(Beginning of Data provided)

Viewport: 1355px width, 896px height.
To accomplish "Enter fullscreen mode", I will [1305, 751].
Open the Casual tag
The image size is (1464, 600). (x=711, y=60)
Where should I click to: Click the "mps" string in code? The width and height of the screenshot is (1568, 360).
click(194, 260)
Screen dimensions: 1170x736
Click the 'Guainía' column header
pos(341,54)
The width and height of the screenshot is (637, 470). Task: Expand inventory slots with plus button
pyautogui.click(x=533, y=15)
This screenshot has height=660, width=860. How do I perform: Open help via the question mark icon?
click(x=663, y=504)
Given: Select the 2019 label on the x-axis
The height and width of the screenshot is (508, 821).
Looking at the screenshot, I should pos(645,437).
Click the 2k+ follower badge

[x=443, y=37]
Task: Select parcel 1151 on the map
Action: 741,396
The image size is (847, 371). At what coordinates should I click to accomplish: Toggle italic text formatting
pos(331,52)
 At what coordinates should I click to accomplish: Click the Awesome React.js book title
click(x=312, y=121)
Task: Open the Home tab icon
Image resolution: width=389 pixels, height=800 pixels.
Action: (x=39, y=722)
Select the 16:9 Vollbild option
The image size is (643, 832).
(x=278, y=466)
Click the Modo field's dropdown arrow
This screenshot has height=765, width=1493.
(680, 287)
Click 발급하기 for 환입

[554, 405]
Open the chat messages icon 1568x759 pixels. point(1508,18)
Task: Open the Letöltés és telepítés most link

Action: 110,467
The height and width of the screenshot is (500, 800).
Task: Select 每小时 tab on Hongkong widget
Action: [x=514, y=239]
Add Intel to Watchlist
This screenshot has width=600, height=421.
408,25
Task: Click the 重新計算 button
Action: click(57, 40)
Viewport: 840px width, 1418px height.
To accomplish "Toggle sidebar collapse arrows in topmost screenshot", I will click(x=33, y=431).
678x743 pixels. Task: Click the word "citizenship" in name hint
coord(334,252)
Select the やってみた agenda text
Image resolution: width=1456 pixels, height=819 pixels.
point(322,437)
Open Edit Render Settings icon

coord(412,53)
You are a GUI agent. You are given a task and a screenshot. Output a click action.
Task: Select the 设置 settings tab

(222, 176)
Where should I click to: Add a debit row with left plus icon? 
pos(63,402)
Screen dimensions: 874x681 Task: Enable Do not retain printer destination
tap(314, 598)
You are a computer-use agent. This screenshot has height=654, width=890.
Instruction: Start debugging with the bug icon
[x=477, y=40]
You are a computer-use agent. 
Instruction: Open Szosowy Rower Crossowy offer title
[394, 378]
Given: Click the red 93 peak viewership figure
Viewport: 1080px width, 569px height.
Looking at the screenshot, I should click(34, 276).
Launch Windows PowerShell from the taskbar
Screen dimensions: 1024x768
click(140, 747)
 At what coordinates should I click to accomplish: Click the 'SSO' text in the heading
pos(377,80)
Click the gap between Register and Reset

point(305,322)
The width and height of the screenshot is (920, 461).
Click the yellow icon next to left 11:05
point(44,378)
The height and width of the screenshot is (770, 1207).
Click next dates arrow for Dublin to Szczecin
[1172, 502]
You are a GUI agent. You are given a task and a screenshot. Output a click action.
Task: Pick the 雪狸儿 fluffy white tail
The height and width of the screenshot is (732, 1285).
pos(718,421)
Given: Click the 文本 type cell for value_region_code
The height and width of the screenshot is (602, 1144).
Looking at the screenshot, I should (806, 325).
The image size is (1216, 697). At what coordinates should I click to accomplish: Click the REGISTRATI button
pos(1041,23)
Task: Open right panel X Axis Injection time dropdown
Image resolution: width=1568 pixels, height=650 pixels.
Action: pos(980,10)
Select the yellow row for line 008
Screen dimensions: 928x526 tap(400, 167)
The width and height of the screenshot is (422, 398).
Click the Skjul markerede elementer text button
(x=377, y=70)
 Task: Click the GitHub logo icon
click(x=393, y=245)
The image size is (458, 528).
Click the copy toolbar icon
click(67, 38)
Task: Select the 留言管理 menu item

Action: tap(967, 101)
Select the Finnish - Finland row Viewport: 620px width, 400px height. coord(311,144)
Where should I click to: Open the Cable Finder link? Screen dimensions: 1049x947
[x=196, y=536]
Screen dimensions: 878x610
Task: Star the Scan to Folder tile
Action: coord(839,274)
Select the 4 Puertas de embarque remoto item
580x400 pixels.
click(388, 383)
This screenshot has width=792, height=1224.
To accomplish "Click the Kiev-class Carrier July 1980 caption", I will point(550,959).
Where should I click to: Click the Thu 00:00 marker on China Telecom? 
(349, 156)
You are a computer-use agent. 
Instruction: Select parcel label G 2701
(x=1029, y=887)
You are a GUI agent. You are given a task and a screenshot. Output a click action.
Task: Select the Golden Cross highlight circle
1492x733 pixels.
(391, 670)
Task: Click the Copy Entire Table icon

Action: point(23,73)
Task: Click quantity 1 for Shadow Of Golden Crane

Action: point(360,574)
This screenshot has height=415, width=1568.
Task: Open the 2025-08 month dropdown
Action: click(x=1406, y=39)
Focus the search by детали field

(End of Data provided)

» **The problem**
Set the listing down again in full, exactly as it was given.

» **Reply**
Viewport: 1355px width, 896px height.
To accomplish "Enter fullscreen mode", I will [1305, 751].
Open the Casual tag
The image size is (1464, 600). (x=711, y=60)
Where should I click to: Click the "mps" string in code? The width and height of the screenshot is (1568, 360).
click(194, 260)
Screen dimensions: 1170x736
Click the 'Guainía' column header
pos(341,54)
The width and height of the screenshot is (637, 470). Task: Expand inventory slots with plus button
pyautogui.click(x=533, y=15)
This screenshot has height=660, width=860. How do I perform: Open help via the question mark icon?
click(x=663, y=504)
Given: Select the 2019 label on the x-axis
The height and width of the screenshot is (508, 821).
Looking at the screenshot, I should pos(645,437).
Click the 2k+ follower badge

[x=443, y=37]
Task: Select parcel 1151 on the map
Action: 741,396
The image size is (847, 371). At what coordinates should I click to accomplish: Toggle italic text formatting
pos(331,52)
 At what coordinates should I click to accomplish: Click the Awesome React.js book title
click(x=312, y=121)
Task: Open the Home tab icon
Image resolution: width=389 pixels, height=800 pixels.
Action: (x=39, y=722)
Select the 16:9 Vollbild option
The image size is (643, 832).
(x=278, y=466)
Click the Modo field's dropdown arrow
This screenshot has height=765, width=1493.
(680, 287)
Click 발급하기 for 환입

[554, 405]
Open the chat messages icon 1568x759 pixels. point(1508,18)
Task: Open the Letöltés és telepítés most link

Action: 110,467
The height and width of the screenshot is (500, 800).
Task: Select 每小时 tab on Hongkong widget
Action: [x=514, y=239]
Add Intel to Watchlist
This screenshot has width=600, height=421.
408,25
Task: Click the 重新計算 button
Action: click(57, 40)
Viewport: 840px width, 1418px height.
To accomplish "Toggle sidebar collapse arrows in topmost screenshot", I will click(x=33, y=431).
678x743 pixels. Task: Click the word "citizenship" in name hint
coord(334,252)
Select the やってみた agenda text
Image resolution: width=1456 pixels, height=819 pixels.
point(322,437)
Open Edit Render Settings icon

coord(412,53)
You are a GUI agent. You are given a task and a screenshot. Output a click action.
Task: Select the 设置 settings tab

(222, 176)
Where should I click to: Add a debit row with left plus icon? 
pos(63,402)
Screen dimensions: 874x681 Task: Enable Do not retain printer destination
tap(314, 598)
You are a computer-use agent. This screenshot has height=654, width=890.
Instruction: Start debugging with the bug icon
[x=477, y=40]
You are a computer-use agent. 
Instruction: Open Szosowy Rower Crossowy offer title
[394, 378]
Given: Click the red 93 peak viewership figure
Viewport: 1080px width, 569px height.
Looking at the screenshot, I should click(34, 276).
Launch Windows PowerShell from the taskbar
Screen dimensions: 1024x768
click(140, 747)
 At what coordinates should I click to accomplish: Click the 'SSO' text in the heading
pos(377,80)
Click the gap between Register and Reset

point(305,322)
The width and height of the screenshot is (920, 461).
Click the yellow icon next to left 11:05
point(44,378)
The height and width of the screenshot is (770, 1207).
Click next dates arrow for Dublin to Szczecin
[1172, 502]
You are a GUI agent. You are given a task and a screenshot. Output a click action.
Task: Pick the 雪狸儿 fluffy white tail
The height and width of the screenshot is (732, 1285).
pos(718,421)
Given: Click the 文本 type cell for value_region_code
The height and width of the screenshot is (602, 1144).
Looking at the screenshot, I should (806, 325).
The image size is (1216, 697). At what coordinates should I click to accomplish: Click the REGISTRATI button
pos(1041,23)
Task: Open right panel X Axis Injection time dropdown
Image resolution: width=1568 pixels, height=650 pixels.
Action: pos(980,10)
Select the yellow row for line 008
Screen dimensions: 928x526 tap(400, 167)
The width and height of the screenshot is (422, 398).
Click the Skjul markerede elementer text button
(x=377, y=70)
 Task: Click the GitHub logo icon
click(x=393, y=245)
The image size is (458, 528).
Click the copy toolbar icon
click(67, 38)
Task: Select the 留言管理 menu item

Action: tap(967, 101)
Select the Finnish - Finland row Viewport: 620px width, 400px height. coord(311,144)
Where should I click to: Open the Cable Finder link? Screen dimensions: 1049x947
[x=196, y=536]
Screen dimensions: 878x610
Task: Star the Scan to Folder tile
Action: coord(839,274)
Select the 4 Puertas de embarque remoto item
580x400 pixels.
click(388, 383)
This screenshot has width=792, height=1224.
To accomplish "Click the Kiev-class Carrier July 1980 caption", I will point(550,959).
Where should I click to: Click the Thu 00:00 marker on China Telecom? 
(349, 156)
You are a computer-use agent. 
Instruction: Select parcel label G 2701
(x=1029, y=887)
You are a GUI agent. You are given a task and a screenshot. Output a click action.
Task: Select the Golden Cross highlight circle
1492x733 pixels.
(391, 670)
Task: Click the Copy Entire Table icon

Action: point(23,73)
Task: Click quantity 1 for Shadow Of Golden Crane

Action: point(360,574)
This screenshot has height=415, width=1568.
Task: Open the 2025-08 month dropdown
Action: click(x=1406, y=39)
Focus the search by детали field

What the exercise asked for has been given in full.